Là, Médée se souvient : ses pulsions créatrices de sculptrice, sa rencontre avec Ismaïl, son futur mari, leurs enfants qu'elle aime tendrement, son dévouement et son amour inconditionnel envers son mari. Ce voyage intérieur, métaphorique, dure plusieurs jours, au cours desquels elle analyse et dissèque son chemin de vie, ses relations familiales, prostrée sur son lit d'hôtel, anéantie par la douleur, mais tentant de comprendre.
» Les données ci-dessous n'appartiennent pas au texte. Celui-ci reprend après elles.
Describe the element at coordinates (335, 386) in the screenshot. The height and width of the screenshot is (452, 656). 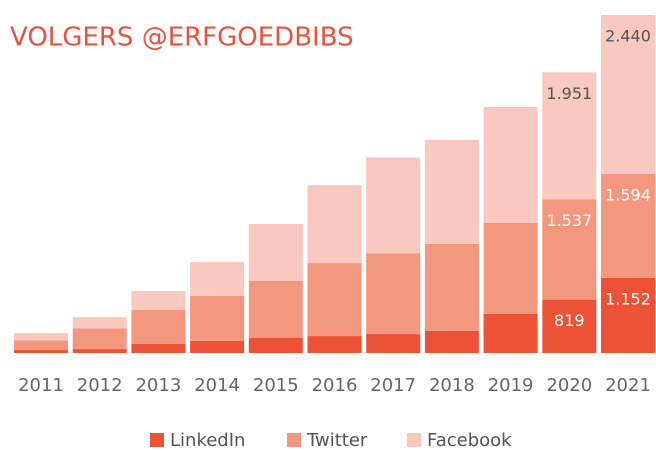
I see `x-tick-label: 2016` at that location.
C'est aussi une réécriture du mythe antique de Médée, la femme puissante abandonnée par Jason qui veut en épouser une autre. L'auteure donne une issue différente au mythe, car notre Médée ne se venge pas comme la première en tuant ses propres fils, mais en ressurgissant de cette perte.
A travers le rebondissement de la protagoniste, une réflexion est ouverte sur la perte, quelle qu'elle soit, abandon amoureux, déracinement de réfugié, une exploration de ce qu'une perte fait en nous et de la force qu'on peut puiser dans la fragilité même. Car nous sommes tous condamnés à être un jour confrontés à la perte, écrit
Yasmine Chami : « Qui n'est pas réfugié de quelque part ? D'une enfance, d'un amour, de sa propre jeunesse enfuie, des liens cassés, d'un pays en guerre, d'une perte qui n'a pas de nom ? » (p.109).
Ce roman émaillé de références mythologiques et littéraires (Chimène du Cid, Pénélope, le duc de Guermantes, une héroïne d'un conte d'Andersen) remet en question la place de la femme dans la société et dans le couple. Si Médée est tout d'abord soutenue discrètement par son fils, c'est la rencontre d'une Irakienne réfugiée, Tanya, qui va être déterminante. Cette femme qui a presque tout perdu, elle (son statut social, ses racines et son passé, son mari, un de ses enfants), lui demande de témoigner de la perte à travers son art, de donner un visage à tous les perdants du monde. Médée, qui cherche à comprendre dans ses sculptures ce qu'est le lien, le rapport entre les êtres humains, va se saisir de cette demande pour se relever à travers son art, depuis toujours sa raison de vivre, à côté de sa famille.
J'ai aimé ce traitement de la puissance des femmes et de la sororité, ainsi que les longues phrases proustiennes (jusqu'à dix-sept lignes), mais moins les dialogues entre Médée et Tanya, dans une langue trop littéraire et formelle.